Pfizer has accused the Texas Health and Human Services Commission of violating federal law by handing over the company's drug pricing information to state legislators, and is suing the agency to ensure the data aren't leaked again.
So far this year, the Texas agency has allegedly handed over Pfizer's drug pricing data to two Texas Senate committee heads, stoking Pfizer's fears that the information could get leaked and jeopardize their complex and secretive pricing and discount programs.
Pfizer has to give the Texas commission drug price information as part of the state's Medicaid program. But that information, considered a trade secret in the pharmaceutical industry, isn't supposed to be handed over to legislators, according to federal law. The complaint alleges that HHSC initially rebuffed a request from the chair of the Senate's Health and Human Services Committee for information and offered only de-identified examples of drug prices, but it gave more specific information months later when pressed, with support from the Texas Attorney General. That senate committee is responsible for the state Medicaid program's budget.
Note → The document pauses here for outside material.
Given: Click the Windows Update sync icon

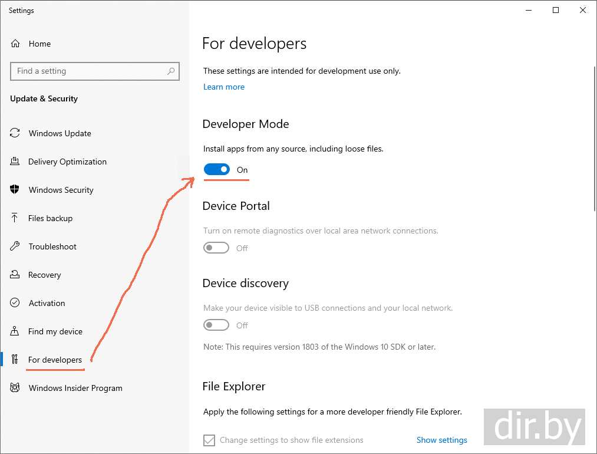Looking at the screenshot, I should 15,133.

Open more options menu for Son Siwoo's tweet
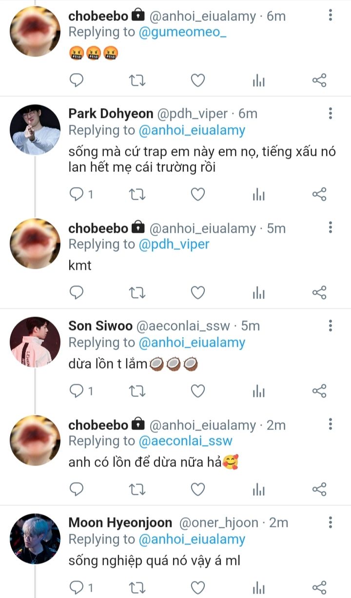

The attorney general stated in a letter that the disclosure was required under Texas law. But Pfizer maintains that it violated federal law by giving legislators confidential information and by failing to tell the company about the disclosure.
“This is a situation that is capable of repetition, but evading review,” Pfizer said in its complaint and alleged if the information gets leaked, that could be detrimental to Texas' Medicaid program.
Pharmaceutical companies like Pfizer, which sells the high-priced and commonly prescribed pain medication Lyrica, often give federal health programs cheaper prices on drugs than are available to other programs. Rather than charge set rates to all customers, drugmakers use rebates to come up with individualized prices for larger and small purchasers. A Pfizer spokesman told Stat news that last year, the company paid about $4.6 billion in rebates to Medicare, Medicaid and commercial insurers.
But drug pricing has become a hot-button issue in recent years, and there have been congressional inquiries into the cost of Mylan's EpiPen and other pharmaceutical products. Those inquiries and wider dissemination of drug pricing information could lead to higher costs for federal and state health programs, Pfizer alleged.
“If public disclosure were to lead to uniform pricing, the low rates that Texas Medicaid enjoys would disappear,” according to the complaint. “Similarly, the purpose of competitive bidding would be defeated.”